*** Source data ***
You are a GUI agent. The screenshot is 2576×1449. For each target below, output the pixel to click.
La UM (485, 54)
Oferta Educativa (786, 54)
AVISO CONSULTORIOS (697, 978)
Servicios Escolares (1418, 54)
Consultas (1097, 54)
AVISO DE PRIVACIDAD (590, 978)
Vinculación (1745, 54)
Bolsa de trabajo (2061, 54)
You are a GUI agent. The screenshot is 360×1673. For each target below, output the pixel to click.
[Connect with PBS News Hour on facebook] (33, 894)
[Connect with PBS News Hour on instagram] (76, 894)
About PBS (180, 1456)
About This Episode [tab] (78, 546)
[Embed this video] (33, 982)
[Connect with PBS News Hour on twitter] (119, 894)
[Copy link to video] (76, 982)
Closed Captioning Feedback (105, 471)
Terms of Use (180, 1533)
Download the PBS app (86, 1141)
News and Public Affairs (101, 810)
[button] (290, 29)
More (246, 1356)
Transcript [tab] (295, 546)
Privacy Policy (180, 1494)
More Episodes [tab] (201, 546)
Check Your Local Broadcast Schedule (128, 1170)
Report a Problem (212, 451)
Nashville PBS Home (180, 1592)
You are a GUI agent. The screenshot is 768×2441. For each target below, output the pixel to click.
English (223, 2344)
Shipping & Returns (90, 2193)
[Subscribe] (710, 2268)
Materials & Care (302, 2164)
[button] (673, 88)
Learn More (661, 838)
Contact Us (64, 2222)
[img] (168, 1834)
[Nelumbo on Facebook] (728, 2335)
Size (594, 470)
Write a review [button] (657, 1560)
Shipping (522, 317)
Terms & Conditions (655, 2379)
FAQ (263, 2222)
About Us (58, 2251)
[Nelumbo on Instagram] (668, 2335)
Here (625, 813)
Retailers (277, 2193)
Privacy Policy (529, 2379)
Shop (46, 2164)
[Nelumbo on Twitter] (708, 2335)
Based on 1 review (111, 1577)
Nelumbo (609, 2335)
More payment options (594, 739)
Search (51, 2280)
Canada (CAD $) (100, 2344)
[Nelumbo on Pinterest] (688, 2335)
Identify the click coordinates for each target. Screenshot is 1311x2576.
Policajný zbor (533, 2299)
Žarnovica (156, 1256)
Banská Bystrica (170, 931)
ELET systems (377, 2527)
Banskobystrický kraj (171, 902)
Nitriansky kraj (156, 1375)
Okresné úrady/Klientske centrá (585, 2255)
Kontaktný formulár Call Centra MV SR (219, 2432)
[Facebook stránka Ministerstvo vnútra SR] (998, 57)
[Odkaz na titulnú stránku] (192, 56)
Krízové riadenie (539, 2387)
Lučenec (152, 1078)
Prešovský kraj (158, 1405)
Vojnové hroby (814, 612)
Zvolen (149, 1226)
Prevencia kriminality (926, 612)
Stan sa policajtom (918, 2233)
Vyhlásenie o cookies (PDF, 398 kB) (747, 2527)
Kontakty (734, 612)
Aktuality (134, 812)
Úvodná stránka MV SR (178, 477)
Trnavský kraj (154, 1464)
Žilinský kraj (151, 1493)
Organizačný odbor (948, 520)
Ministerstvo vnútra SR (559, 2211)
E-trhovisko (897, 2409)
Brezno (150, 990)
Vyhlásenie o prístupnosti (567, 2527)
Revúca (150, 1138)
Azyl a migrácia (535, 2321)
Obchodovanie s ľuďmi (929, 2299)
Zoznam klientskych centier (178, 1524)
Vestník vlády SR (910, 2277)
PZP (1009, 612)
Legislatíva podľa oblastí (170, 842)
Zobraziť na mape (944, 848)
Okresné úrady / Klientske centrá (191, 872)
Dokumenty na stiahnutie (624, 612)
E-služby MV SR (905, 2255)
*** End of Source data ***
Each line of the listing must appear in the answer exactly as above.

» Answer to the exercise
You are a GUI agent. The screenshot is 2576×1449. For each target below, output the pixel to click.
La UM (485, 54)
Oferta Educativa (786, 54)
AVISO CONSULTORIOS (697, 978)
Servicios Escolares (1418, 54)
Consultas (1097, 54)
AVISO DE PRIVACIDAD (590, 978)
Vinculación (1745, 54)
Bolsa de trabajo (2061, 54)
You are a GUI agent. The screenshot is 360×1673. For each target below, output the pixel to click.
[Connect with PBS News Hour on facebook] (33, 894)
[Connect with PBS News Hour on instagram] (76, 894)
About PBS (180, 1456)
About This Episode [tab] (78, 546)
[Embed this video] (33, 982)
[Connect with PBS News Hour on twitter] (119, 894)
[Copy link to video] (76, 982)
Closed Captioning Feedback (105, 471)
Terms of Use (180, 1533)
Download the PBS app (86, 1141)
News and Public Affairs (101, 810)
[button] (290, 29)
More (246, 1356)
Transcript [tab] (295, 546)
Privacy Policy (180, 1494)
More Episodes [tab] (201, 546)
Check Your Local Broadcast Schedule (128, 1170)
Report a Problem (212, 451)
Nashville PBS Home (180, 1592)
You are a GUI agent. The screenshot is 768×2441. For each target below, output the pixel to click.
English (223, 2344)
Shipping & Returns (90, 2193)
[Subscribe] (710, 2268)
Materials & Care (302, 2164)
[button] (673, 88)
Learn More (661, 838)
Contact Us (64, 2222)
[img] (168, 1834)
[Nelumbo on Facebook] (728, 2335)
Size (594, 470)
Write a review [button] (657, 1560)
Shipping (522, 317)
Terms & Conditions (655, 2379)
FAQ (263, 2222)
About Us (58, 2251)
[Nelumbo on Instagram] (668, 2335)
Here (625, 813)
Retailers (277, 2193)
Privacy Policy (529, 2379)
Shop (46, 2164)
[Nelumbo on Twitter] (708, 2335)
Based on 1 review (111, 1577)
Nelumbo (609, 2335)
More payment options (594, 739)
Search (51, 2280)
Canada (CAD $) (100, 2344)
[Nelumbo on Pinterest] (688, 2335)
Identify the click coordinates for each target. Screenshot is 1311x2576.
Policajný zbor (533, 2299)
Žarnovica (156, 1256)
Banská Bystrica (170, 931)
ELET systems (377, 2527)
Banskobystrický kraj (171, 902)
Nitriansky kraj (156, 1375)
Okresné úrady/Klientske centrá (585, 2255)
Kontaktný formulár Call Centra MV SR (219, 2432)
[Facebook stránka Ministerstvo vnútra SR] (998, 57)
[Odkaz na titulnú stránku] (192, 56)
Krízové riadenie (539, 2387)
Lučenec (152, 1078)
Prešovský kraj (158, 1405)
Vojnové hroby (814, 612)
Zvolen (149, 1226)
Prevencia kriminality (926, 612)
Stan sa policajtom (918, 2233)
Vyhlásenie o cookies (PDF, 398 kB) (747, 2527)
Kontakty (734, 612)
Aktuality (134, 812)
Úvodná stránka MV SR (178, 477)
Trnavský kraj (154, 1464)
Žilinský kraj (151, 1493)
Organizačný odbor (948, 520)
Ministerstvo vnútra SR (559, 2211)
E-trhovisko (897, 2409)
Brezno (150, 990)
Vyhlásenie o prístupnosti (567, 2527)
Revúca (150, 1138)
Azyl a migrácia (535, 2321)
Obchodovanie s ľuďmi (929, 2299)
Zoznam klientskych centier (178, 1524)
Vestník vlády SR (910, 2277)
PZP (1009, 612)
Legislatíva podľa oblastí (170, 842)
Zobraziť na mape (944, 848)
Okresné úrady / Klientske centrá (191, 872)
Dokumenty na stiahnutie (624, 612)
E-služby MV SR (905, 2255)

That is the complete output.